System Pillars

Every serious inference engine is a stack of decisions across the same seven concerns. They aren't optional — every system has an answer for each, even if the answer is "the default."

1. Kernel implementations

The actual GPU code: matmuls, softmax, layernorm. CUDA + cuBLAS, increasingly Triton for fused kernels. A poorly-tuned kernel leaves 80% of arithmetic throughput unused. A well-tuned one (FlashAttention) delivers order-of-magnitude wins without touching the model.

2. KV cache management

Unique to LLMs. During decoding, every previous token's K, V must be kept so the next token's attention can read them. The cache grows linearly with sequence length, is the dominant memory cost of LLM serving (often bigger than weights), and determines how many concurrent users fit on one GPU. See KV cache.

3. Memory management

Two consumers compete for VRAM: weights (fixed) and KV cache (variable per user). Quantization is the main tool — INT8/INT4 weights, FP8 cache. Anything that shrinks either consumer frees budget for more users.

4. Execution strategy

How a request moves through the model:

Prefill — process the whole prompt in one parallel pass. Compute-bound, batches well.
Decode — generate one token at a time. Memory-bound, dominates long-generation cost.

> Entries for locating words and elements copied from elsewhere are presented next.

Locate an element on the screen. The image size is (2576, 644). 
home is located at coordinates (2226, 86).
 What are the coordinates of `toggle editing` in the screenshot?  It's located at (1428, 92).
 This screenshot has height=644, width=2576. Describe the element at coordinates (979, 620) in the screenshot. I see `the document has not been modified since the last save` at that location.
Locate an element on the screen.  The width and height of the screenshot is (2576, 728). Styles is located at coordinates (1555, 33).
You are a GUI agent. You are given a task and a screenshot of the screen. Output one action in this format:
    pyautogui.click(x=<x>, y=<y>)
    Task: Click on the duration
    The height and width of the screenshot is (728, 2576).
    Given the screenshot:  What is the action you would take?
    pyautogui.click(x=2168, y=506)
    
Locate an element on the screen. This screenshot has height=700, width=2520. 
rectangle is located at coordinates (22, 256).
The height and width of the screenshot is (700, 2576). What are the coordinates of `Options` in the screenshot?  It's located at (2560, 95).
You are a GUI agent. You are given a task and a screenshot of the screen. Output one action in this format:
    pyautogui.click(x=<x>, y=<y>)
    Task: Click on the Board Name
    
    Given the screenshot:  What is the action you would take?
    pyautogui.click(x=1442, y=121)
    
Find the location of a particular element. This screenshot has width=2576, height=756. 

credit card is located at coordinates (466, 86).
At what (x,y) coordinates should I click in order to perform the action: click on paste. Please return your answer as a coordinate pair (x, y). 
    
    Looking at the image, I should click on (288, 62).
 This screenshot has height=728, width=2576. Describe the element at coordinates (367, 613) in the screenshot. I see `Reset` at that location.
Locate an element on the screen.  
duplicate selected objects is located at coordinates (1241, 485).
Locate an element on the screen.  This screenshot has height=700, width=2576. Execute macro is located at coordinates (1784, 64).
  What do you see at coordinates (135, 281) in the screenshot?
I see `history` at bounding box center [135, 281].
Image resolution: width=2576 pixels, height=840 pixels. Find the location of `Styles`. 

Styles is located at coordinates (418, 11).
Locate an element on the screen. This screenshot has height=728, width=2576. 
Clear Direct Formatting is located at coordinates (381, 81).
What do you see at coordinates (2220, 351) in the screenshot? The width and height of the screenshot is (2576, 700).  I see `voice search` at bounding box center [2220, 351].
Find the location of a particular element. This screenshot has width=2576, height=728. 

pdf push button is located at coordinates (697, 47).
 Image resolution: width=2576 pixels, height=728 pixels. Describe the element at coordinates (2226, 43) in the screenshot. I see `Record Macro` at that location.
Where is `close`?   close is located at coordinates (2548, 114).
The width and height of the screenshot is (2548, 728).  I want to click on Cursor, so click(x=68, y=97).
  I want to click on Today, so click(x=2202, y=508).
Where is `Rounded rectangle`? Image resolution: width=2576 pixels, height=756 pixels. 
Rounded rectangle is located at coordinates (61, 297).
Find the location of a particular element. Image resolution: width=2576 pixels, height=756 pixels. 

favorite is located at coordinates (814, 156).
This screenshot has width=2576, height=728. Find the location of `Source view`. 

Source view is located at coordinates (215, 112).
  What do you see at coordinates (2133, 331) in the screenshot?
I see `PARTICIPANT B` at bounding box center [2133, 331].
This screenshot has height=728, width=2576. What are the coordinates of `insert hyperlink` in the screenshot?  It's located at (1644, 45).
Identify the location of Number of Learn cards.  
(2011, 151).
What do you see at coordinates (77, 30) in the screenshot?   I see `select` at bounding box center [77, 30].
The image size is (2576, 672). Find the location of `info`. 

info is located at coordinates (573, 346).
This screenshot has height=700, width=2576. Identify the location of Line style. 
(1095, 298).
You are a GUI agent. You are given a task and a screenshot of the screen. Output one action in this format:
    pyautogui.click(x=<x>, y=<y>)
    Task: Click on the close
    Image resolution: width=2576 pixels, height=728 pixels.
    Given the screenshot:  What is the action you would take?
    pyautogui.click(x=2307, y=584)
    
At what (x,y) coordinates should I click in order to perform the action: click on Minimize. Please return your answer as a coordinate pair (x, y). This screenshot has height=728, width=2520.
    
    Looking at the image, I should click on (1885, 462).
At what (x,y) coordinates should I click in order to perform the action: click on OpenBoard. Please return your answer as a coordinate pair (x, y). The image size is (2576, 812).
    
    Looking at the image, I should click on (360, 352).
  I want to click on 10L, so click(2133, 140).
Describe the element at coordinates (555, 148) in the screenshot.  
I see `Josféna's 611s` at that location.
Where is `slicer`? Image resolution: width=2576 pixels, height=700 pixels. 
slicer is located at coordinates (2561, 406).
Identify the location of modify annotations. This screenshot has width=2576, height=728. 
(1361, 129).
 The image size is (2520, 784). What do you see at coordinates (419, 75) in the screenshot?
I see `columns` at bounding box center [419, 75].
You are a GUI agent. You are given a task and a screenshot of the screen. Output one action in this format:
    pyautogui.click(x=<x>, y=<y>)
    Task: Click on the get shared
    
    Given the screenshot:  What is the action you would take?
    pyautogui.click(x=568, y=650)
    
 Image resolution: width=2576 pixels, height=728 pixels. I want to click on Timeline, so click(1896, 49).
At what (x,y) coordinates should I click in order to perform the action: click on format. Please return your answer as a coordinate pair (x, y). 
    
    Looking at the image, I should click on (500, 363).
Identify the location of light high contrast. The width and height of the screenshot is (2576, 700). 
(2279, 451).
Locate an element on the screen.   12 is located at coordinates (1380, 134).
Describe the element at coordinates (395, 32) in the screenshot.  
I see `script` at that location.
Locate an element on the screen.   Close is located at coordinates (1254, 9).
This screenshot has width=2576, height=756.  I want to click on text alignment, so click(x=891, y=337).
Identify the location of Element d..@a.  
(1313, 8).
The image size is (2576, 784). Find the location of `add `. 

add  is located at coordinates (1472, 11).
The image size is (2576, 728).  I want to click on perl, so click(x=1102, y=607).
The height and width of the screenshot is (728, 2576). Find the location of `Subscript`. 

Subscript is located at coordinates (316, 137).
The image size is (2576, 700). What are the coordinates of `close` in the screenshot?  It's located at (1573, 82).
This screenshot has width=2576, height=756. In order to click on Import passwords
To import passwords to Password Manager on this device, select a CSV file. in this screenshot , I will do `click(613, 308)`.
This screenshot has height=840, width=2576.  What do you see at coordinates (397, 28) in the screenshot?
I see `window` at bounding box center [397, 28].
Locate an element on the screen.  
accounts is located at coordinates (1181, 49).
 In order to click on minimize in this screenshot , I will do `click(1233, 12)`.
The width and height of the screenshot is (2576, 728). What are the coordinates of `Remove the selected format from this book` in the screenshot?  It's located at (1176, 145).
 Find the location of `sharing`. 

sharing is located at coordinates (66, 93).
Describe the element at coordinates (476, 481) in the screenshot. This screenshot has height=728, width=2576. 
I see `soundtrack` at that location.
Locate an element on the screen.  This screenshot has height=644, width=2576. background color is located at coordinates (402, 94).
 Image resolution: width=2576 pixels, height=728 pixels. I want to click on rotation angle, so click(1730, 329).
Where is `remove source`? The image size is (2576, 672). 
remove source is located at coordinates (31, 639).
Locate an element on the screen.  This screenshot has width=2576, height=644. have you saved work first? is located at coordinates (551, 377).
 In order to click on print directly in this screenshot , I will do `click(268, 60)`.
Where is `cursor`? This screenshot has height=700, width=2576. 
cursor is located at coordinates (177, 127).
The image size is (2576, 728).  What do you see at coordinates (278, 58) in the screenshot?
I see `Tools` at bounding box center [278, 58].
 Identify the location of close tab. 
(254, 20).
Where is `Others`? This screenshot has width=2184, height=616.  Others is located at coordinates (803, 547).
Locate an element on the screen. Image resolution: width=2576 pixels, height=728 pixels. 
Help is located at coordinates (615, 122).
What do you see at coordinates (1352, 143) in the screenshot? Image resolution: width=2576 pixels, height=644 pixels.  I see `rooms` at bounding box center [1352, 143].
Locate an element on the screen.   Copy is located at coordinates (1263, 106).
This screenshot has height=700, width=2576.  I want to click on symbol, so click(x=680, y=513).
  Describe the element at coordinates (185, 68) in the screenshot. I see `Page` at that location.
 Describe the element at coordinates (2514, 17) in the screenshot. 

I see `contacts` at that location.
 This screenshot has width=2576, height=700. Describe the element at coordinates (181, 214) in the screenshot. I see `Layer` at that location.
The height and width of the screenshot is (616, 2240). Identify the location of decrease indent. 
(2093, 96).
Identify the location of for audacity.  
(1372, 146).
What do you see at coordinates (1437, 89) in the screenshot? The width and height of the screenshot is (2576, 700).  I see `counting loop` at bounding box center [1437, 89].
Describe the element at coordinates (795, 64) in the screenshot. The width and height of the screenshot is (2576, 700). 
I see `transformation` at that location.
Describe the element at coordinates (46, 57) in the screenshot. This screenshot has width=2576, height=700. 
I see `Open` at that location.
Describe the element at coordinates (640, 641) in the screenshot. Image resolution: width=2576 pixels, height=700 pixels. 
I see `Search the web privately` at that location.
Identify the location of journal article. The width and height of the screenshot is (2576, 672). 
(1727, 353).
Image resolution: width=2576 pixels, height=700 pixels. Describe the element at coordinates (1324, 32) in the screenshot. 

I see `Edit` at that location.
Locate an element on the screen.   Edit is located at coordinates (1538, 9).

Modern engines often disaggregate these phases — different resource profiles, mixing them wastes both.

5. Scheduling and batching

The runtime loop that decides which requests join the next forward pass.

Dynamic batching — wait a few ms, gather what's queued, fire one batch.
Continuous batching — merge new requests into an already-running batch at each step.

Trade-off: longer batching window → higher throughput, worse TTFT.

6. Quantization

Fewer bits than training precision. FP32 → FP16/BF16 is almost free (2× memory savings). INT8/INT4 needs real accuracy work, and kernel support is the bottleneck — a quantization format only matters if the kernels exist.

Triangle: accuracy ↔ memory ↔ kernel support. Optimize for two at a time, max.

7. Hardware

Single GPU is the cheapest happy path; most models under ~30B fit with quantization. Multi-GPU options: tensor parallelism (shards each layer, good for latency on big models) and pipeline parallelism (shards layers, good for throughput).

The hardware layer determines which strategies above are even available.